A clarification regarding partial derivatives

Question

Let us suppose the $i^{th}$ partial derivative of $f:\Bbb{R}^n\to \Bbb{R}$ exists at $P$; i.e. if $P=(x_1,x_2,\dots,x^n)$, $$\frac{f(x_1,x_2,\dots,x_n+\Delta x_n)-f(x_1,x_2,\dots,x_n)}{\Delta x_n}=f'_n (P)$$

My book says this implies that $$f(x_1,x_2,\dots,x_n+\Delta x_n)-f(x_1,x_2,\dots,x_n)=f'_n(P)\Delta x_n + \epsilon_n \Delta x_n$$

such that $\lim\limits_{\Delta x_n\to 0} \epsilon_n=0$.

I don't understand where $\epsilon_n$ comes into the picture. Why can't we just have $f(x_1,x_2,\dots,x_n+\Delta x_n)-f(x_1,x_2,\dots,x_n)=f'_n(P)\Delta x_n$, considering we're anyway using $\Delta x_n$ as a real number rather than an operator.

Justification for asking on overflow- I'm doing research on multi-variable calculus..?

Thanks!

Answer 1

It would be more useful to understand why the $\varepsilon$ appears in dimension one.

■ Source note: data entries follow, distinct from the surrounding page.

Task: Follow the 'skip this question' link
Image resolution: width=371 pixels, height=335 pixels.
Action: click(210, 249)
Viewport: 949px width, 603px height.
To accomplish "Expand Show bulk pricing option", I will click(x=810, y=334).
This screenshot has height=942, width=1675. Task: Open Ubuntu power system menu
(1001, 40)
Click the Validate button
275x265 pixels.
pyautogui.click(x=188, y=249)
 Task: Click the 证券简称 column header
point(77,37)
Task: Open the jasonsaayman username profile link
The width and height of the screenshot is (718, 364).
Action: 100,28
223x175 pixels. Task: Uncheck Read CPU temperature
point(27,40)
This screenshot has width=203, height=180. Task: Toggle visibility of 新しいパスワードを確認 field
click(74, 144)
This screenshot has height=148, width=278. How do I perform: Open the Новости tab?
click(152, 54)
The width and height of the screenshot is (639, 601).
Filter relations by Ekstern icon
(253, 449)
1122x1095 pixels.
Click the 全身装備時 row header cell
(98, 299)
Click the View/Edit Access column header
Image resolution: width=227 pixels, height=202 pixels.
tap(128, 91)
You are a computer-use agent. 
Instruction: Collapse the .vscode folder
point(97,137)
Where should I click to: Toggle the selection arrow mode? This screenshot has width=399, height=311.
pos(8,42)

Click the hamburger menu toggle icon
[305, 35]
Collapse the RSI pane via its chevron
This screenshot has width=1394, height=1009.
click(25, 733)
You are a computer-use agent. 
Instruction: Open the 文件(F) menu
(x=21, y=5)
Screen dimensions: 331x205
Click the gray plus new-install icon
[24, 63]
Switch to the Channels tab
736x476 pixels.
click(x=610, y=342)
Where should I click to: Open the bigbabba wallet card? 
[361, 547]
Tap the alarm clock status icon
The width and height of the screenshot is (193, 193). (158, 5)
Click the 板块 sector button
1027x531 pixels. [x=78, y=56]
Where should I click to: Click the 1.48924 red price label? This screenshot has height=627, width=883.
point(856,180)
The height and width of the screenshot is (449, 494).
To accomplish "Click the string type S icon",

We define $\varepsilon(h):=\frac{f(x+h)-f(x)}h-f'(x)$ for $h\neq 0$. Then by definition of the derivative, $\lim_{h\to 0}\varepsilon(h)=0$, and $f(x+h)=f(x)+hf'(x)+h\varepsilon(h)$ but in genereal $\varepsilon(\cdot)$ is not identically $0$.

Answer 2

Compare the definition of the derivative to your ratio when $f:\mathbb R\to\mathbb R$, $x\mapsto x^2$.